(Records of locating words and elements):
>> start

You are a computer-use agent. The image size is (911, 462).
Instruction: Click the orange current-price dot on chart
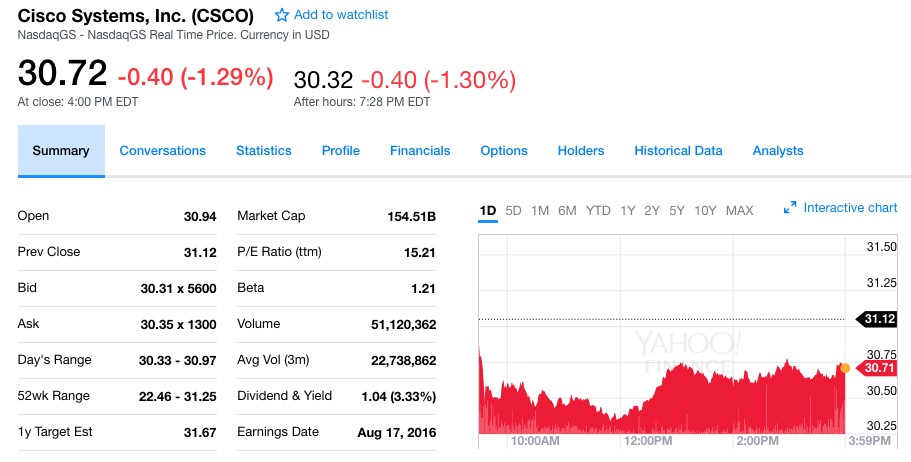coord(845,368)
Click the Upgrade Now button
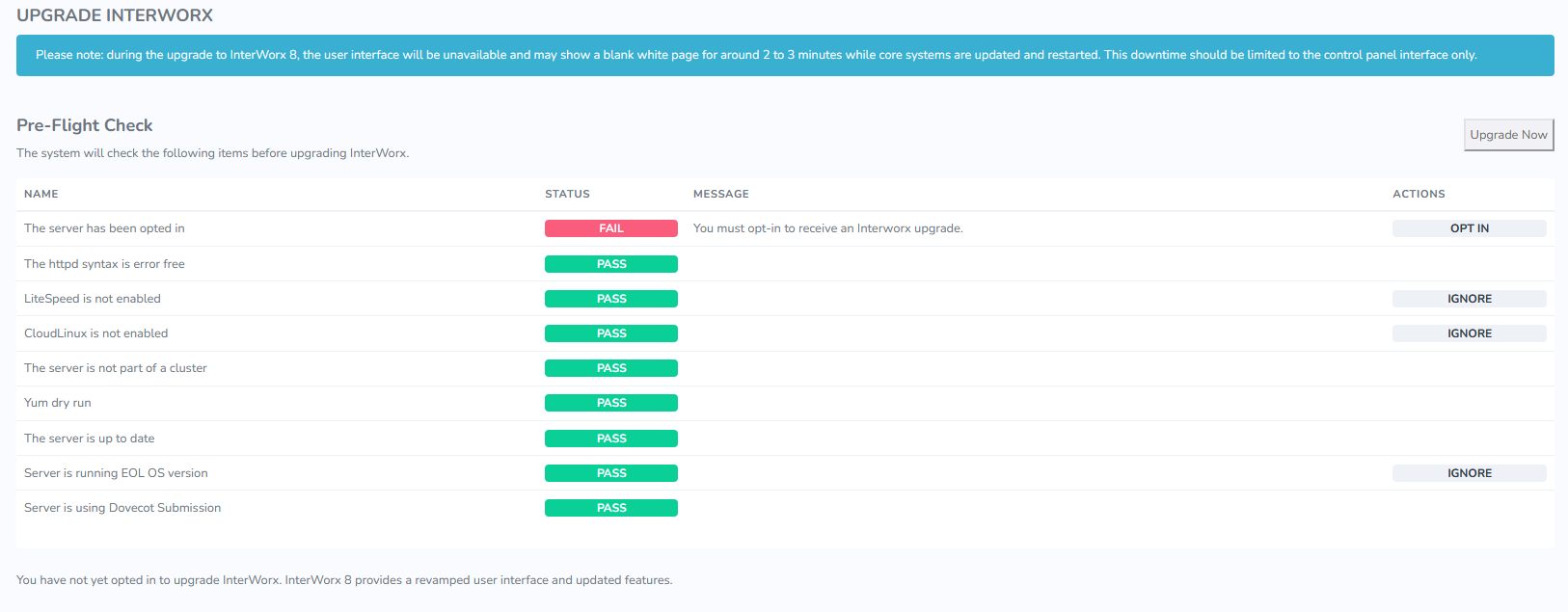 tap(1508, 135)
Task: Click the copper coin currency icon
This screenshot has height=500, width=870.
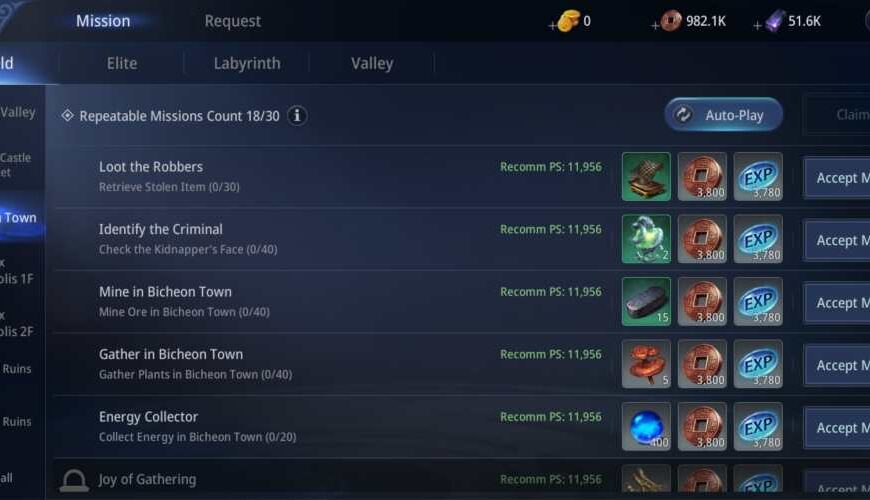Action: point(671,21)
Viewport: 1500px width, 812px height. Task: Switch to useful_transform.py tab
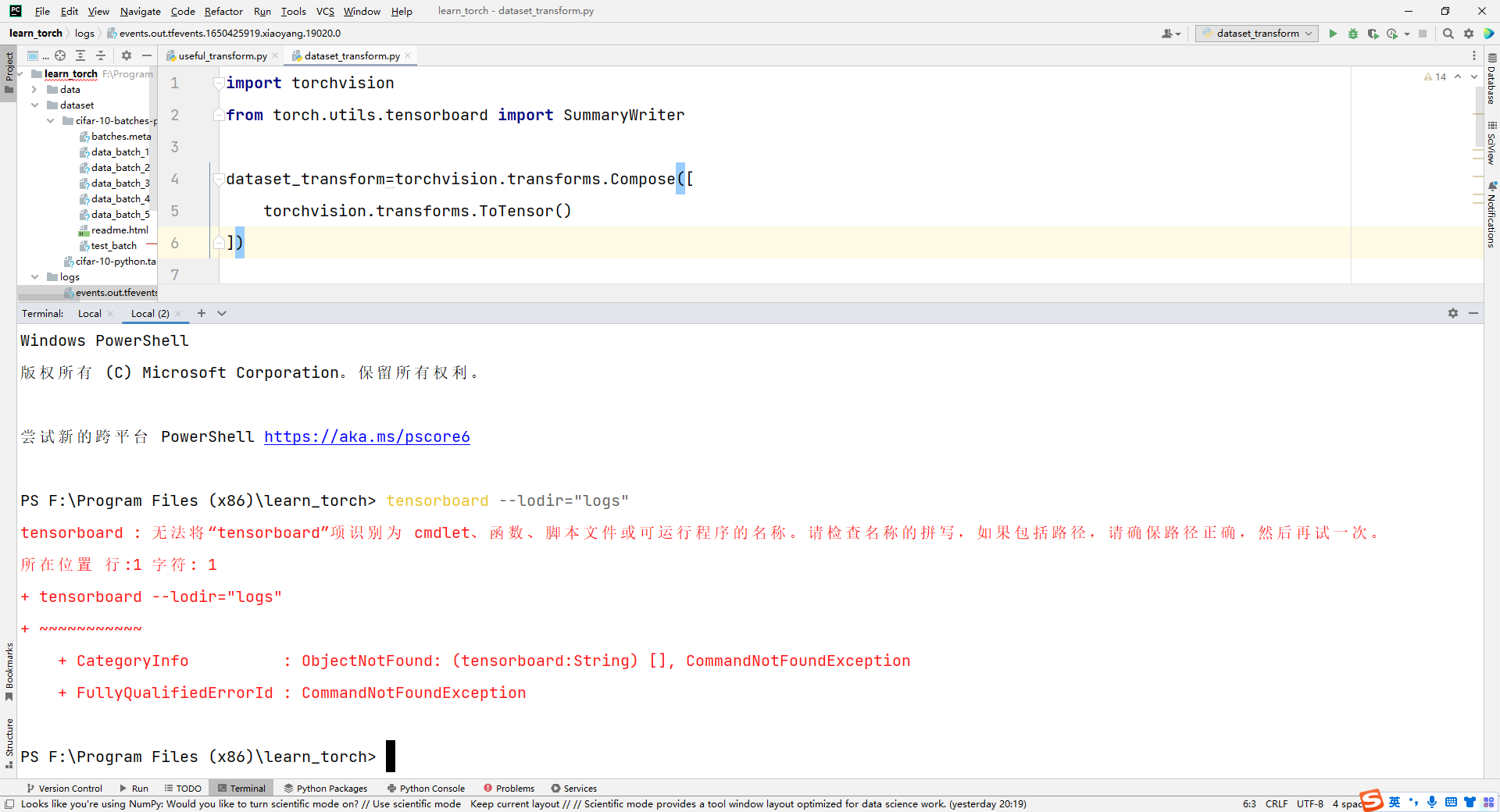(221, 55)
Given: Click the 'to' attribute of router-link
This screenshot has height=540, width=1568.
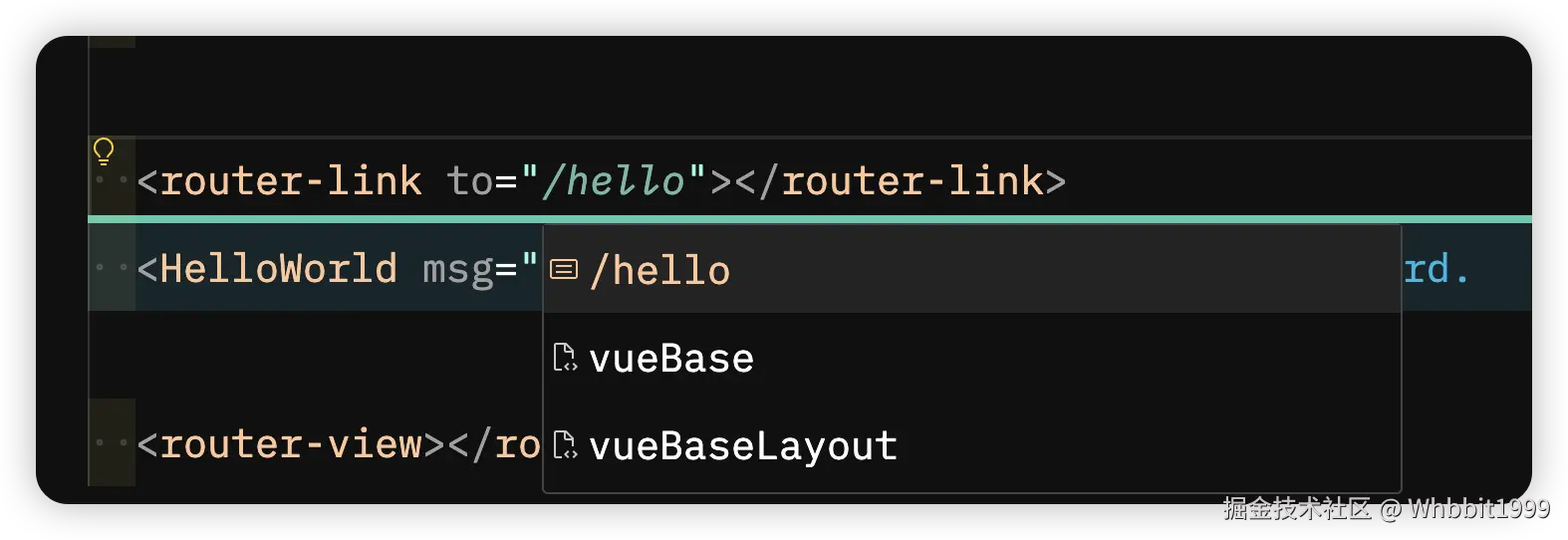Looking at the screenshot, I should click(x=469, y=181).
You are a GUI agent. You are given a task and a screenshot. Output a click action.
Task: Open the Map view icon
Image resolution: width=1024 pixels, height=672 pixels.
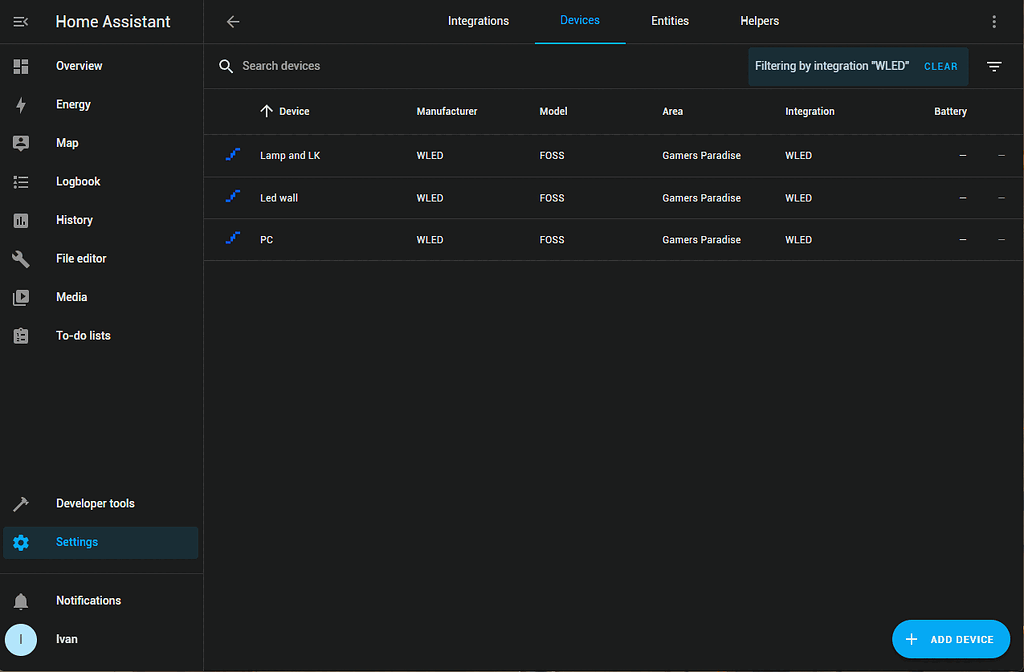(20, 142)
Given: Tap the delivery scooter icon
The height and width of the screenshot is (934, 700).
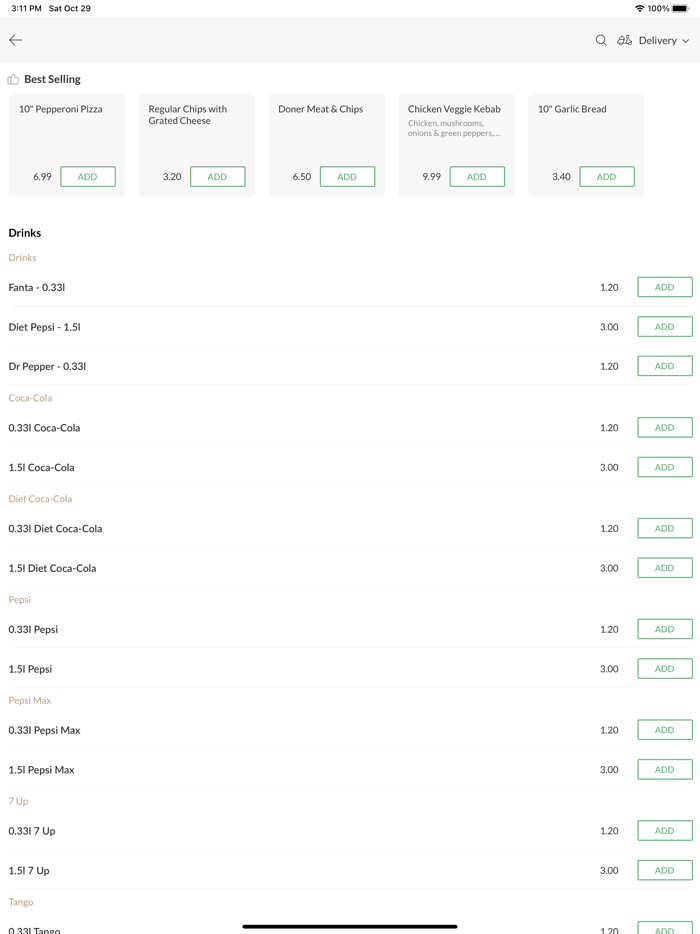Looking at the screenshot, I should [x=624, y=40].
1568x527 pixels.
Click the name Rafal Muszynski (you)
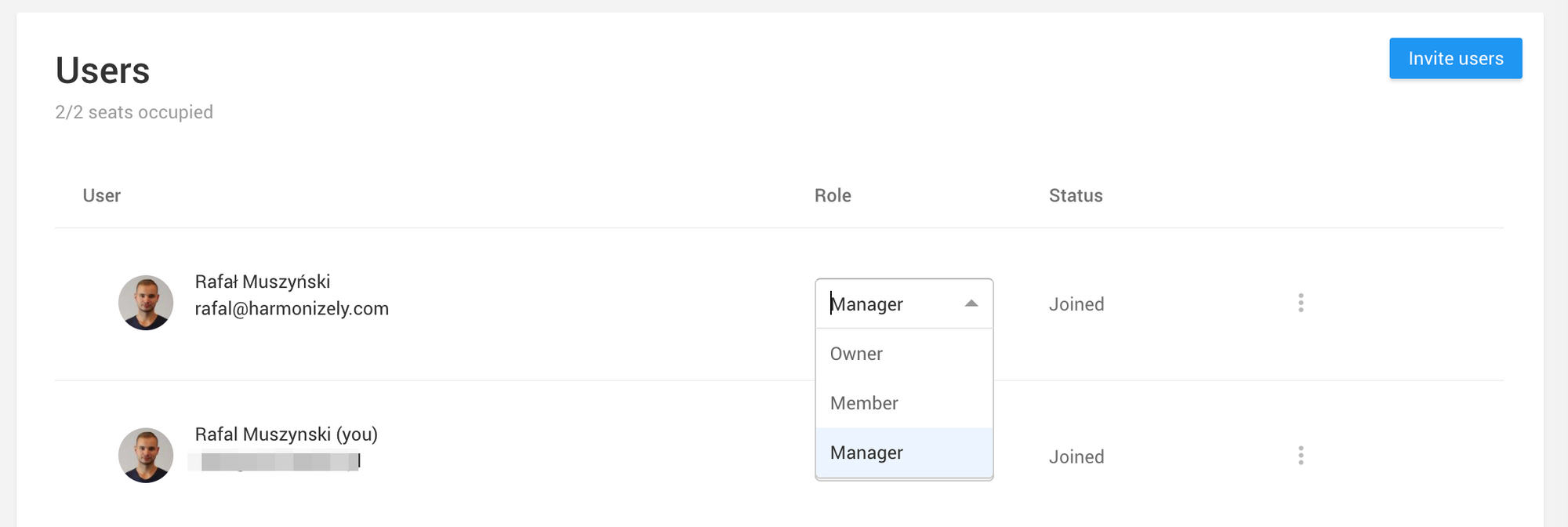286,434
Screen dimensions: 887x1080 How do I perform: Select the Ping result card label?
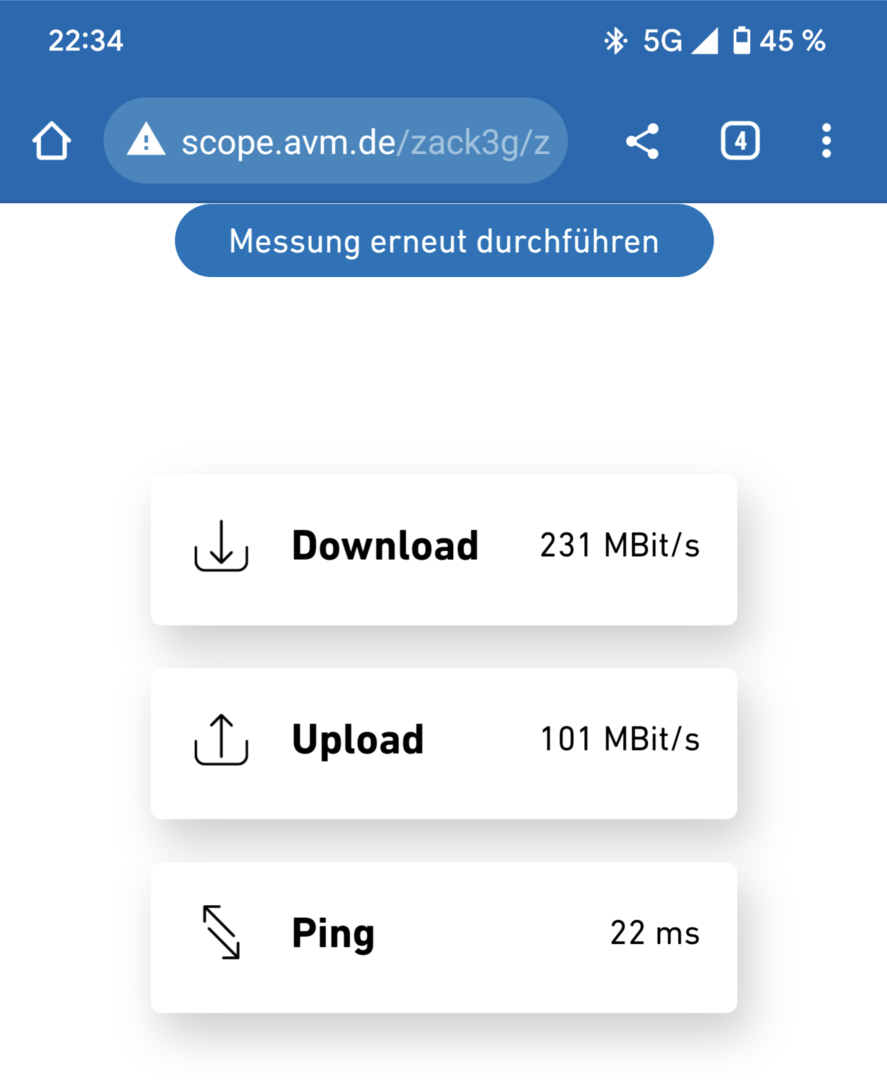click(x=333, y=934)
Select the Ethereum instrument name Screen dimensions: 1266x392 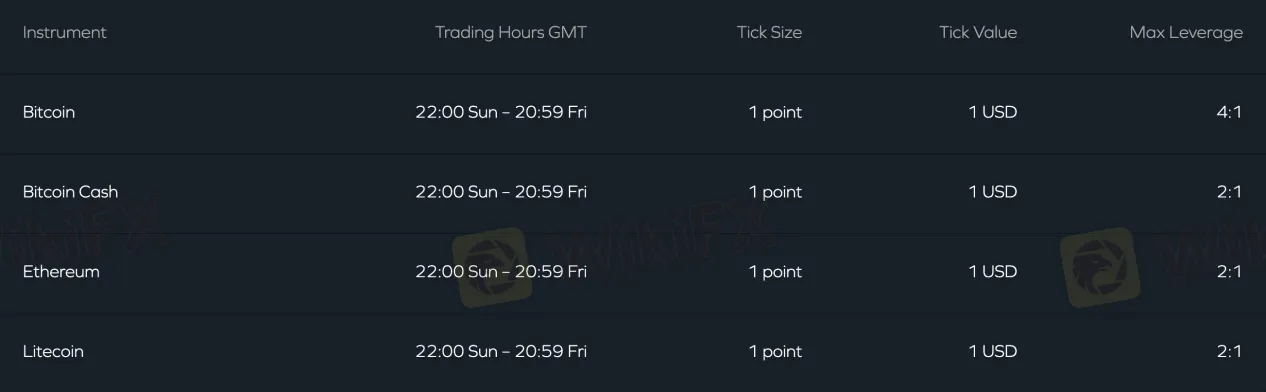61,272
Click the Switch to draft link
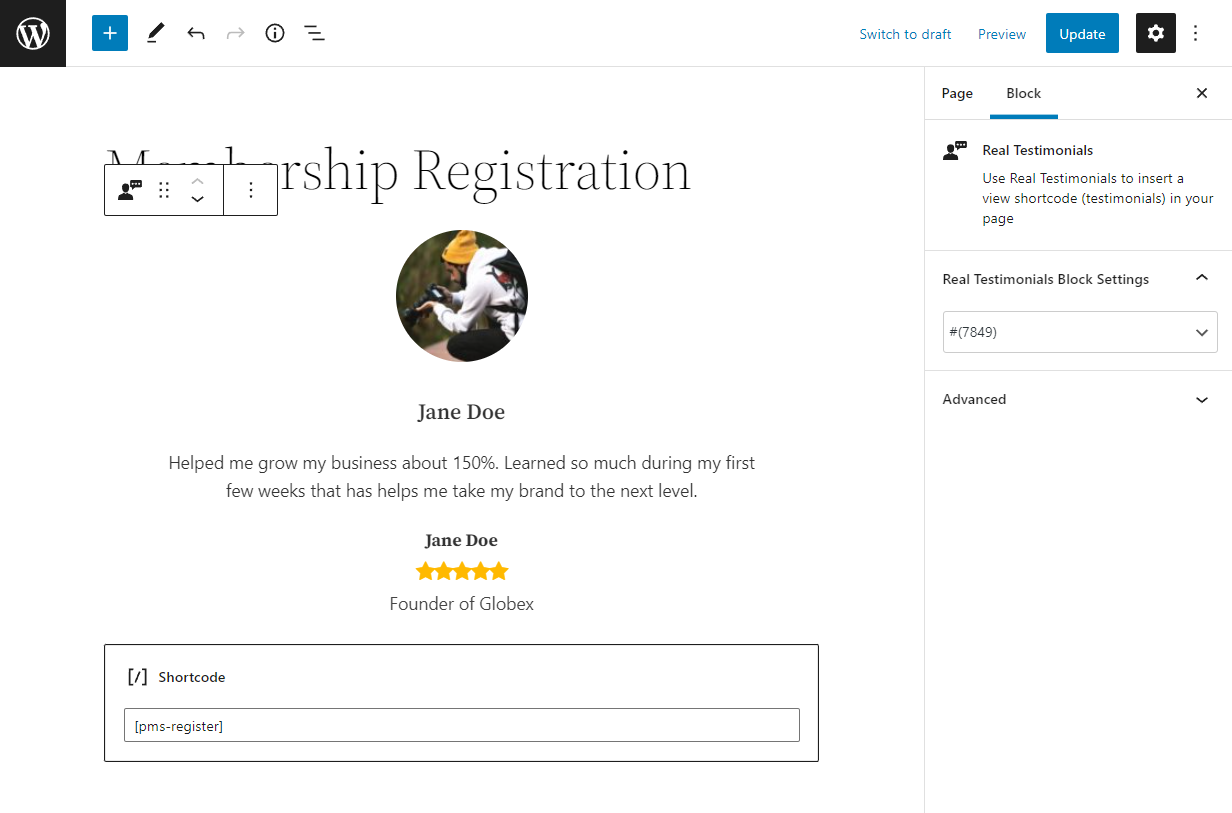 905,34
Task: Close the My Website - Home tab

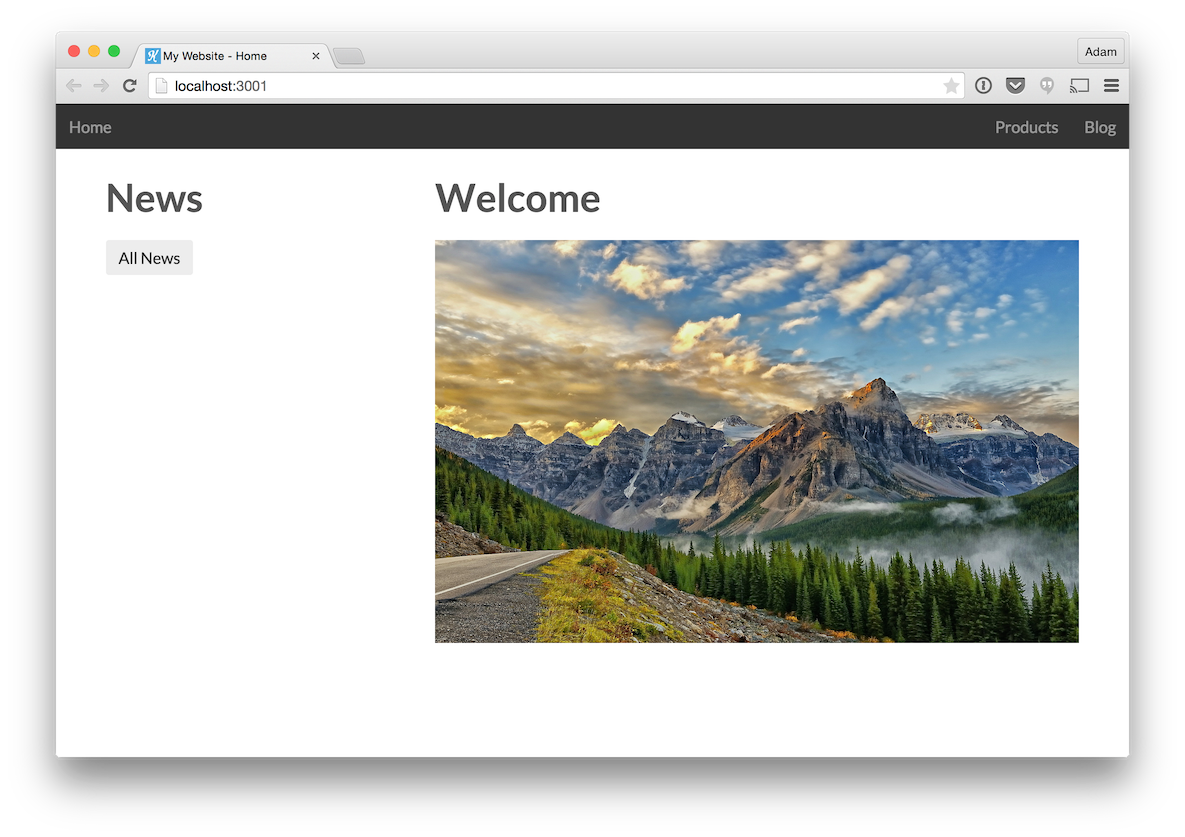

>> end

(Problem): Please rewrite everything from the line containing "Task: Click the copper coin currency icon" down to the line containing "Looking at the screenshot, I should click(x=469, y=181).", swapping "copper coin" for "silver coin" and leaving the rest unchanged. Leave the pictures out of the answer.

(Answer in full):
Task: Click the silver coin currency icon
This screenshot has height=500, width=870.
Action: point(671,21)
Viewport: 1500px width, 812px height. Task: Switch to useful_transform.py tab
(221, 55)
Given: Click the 'to' attribute of router-link
This screenshot has height=540, width=1568.
Looking at the screenshot, I should click(x=469, y=181).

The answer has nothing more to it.